Ideally we would like to read it from HW, but currently we are hardcoding the bitmap. I can change the commit message if you feel that is misleading .
Something along the lines :
RDMA/mana: Use API to get contiguous memory blocks aligned to device supported page size

Use the ib_umem_find_best_pgsz() and rdma_for_each_block() API when
registering an MR instead of coding it in the driver.

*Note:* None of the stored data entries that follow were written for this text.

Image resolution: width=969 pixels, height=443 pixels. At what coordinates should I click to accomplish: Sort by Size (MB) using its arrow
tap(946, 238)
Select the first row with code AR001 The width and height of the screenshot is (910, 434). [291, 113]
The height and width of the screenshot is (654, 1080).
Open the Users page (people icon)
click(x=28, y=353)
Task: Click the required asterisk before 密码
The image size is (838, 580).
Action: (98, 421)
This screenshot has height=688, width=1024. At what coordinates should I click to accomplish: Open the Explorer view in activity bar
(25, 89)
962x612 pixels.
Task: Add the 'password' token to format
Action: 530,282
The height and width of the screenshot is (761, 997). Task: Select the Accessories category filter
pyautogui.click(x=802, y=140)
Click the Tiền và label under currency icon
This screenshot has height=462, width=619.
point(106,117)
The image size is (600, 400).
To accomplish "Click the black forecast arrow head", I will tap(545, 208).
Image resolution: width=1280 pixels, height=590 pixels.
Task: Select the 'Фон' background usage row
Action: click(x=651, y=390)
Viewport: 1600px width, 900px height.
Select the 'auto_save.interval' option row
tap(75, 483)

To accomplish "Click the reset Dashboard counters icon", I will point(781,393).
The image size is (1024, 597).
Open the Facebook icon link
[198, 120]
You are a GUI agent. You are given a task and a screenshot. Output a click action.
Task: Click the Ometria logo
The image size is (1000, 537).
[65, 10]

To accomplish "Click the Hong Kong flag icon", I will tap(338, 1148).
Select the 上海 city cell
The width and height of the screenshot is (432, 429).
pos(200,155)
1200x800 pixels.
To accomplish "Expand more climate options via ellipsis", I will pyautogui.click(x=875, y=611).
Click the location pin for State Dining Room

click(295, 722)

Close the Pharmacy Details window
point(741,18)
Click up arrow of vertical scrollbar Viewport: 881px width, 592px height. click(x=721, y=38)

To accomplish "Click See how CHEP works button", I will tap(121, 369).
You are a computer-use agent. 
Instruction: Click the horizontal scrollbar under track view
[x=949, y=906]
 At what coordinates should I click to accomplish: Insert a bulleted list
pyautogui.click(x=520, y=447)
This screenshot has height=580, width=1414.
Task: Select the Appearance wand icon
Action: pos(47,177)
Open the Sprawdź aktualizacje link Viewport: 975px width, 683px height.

ib_umem_find_best_pgsz() is used to find the best suitable page size
which replaces the existing efa_cont_pages() implementation.
rdma_for_each_block() is used to iterate the umem in aligned contiguous memory blocks.


Ajay


-----Original Message-----
From: Jason Gunthorpe <jgg@xxxxxxxx>
Sent: Wednesday, May 18, 2022 9:05 AM
To: Ajay Sharma <sharmaajay@xxxxxxxxxxxxx>
Cc: Long Li <longli@xxxxxxxxxxxxx>; KY Srinivasan <kys@xxxxxxxxxxxxx>; Haiyang Zhang <haiyangz@xxxxxxxxxxxxx>; Stephen Hemminger <sthemmin@xxxxxxxxxxxxx>; Wei Liu <wei.liu@xxxxxxxxxx>; Dexuan Cui <decui@xxxxxxxxxxxxx>; David S. Miller <davem@xxxxxxxxxxxxx>; Jakub Kicinski <kuba@xxxxxxxxxx>; Paolo Abeni <pabeni@xxxxxxxxxx>; Leon Romanovsky <leon@xxxxxxxxxx>; linux-hyperv@xxxxxxxxxxxxxxx; netdev@xxxxxxxxxxxxxxx; linux-kernel@xxxxxxxxxxxxxxx; linux-rdma@xxxxxxxxxxxxxxx
Subject: Re: [EXTERNAL] Re: [PATCH 05/12] net: mana: Set the DMA device max page size

[You don't often get email from jgg@xxxxxxxx. Learn why this is important at https://aka.ms/LearnAboutSenderIdentification.]

On Wed, May 18, 2022 at 05:59:00AM +0000, Ajay Sharma wrote:
> Thanks Long.
> Hello Jason,
> I am the author of the patch.
> To your comment below :
> " As I've already said, you are supposed to set the value that limits to ib_sge and *NOT* the value that is related to ib_umem_find_best_pgsz. It is usually 2G because the ib_sge's typically work on a 32 bit length."
>
> The ib_sge is limited by the __sg_alloc_table_from_pages() which uses
> ib_dma_max_seg_size() which is what is set by the eth driver using
> dma_set_max_seg_size() . Currently our hw does not support PTEs larger
> than 2M.

*sigh* again it has nothing to do with *PTEs* in the HW.

Jason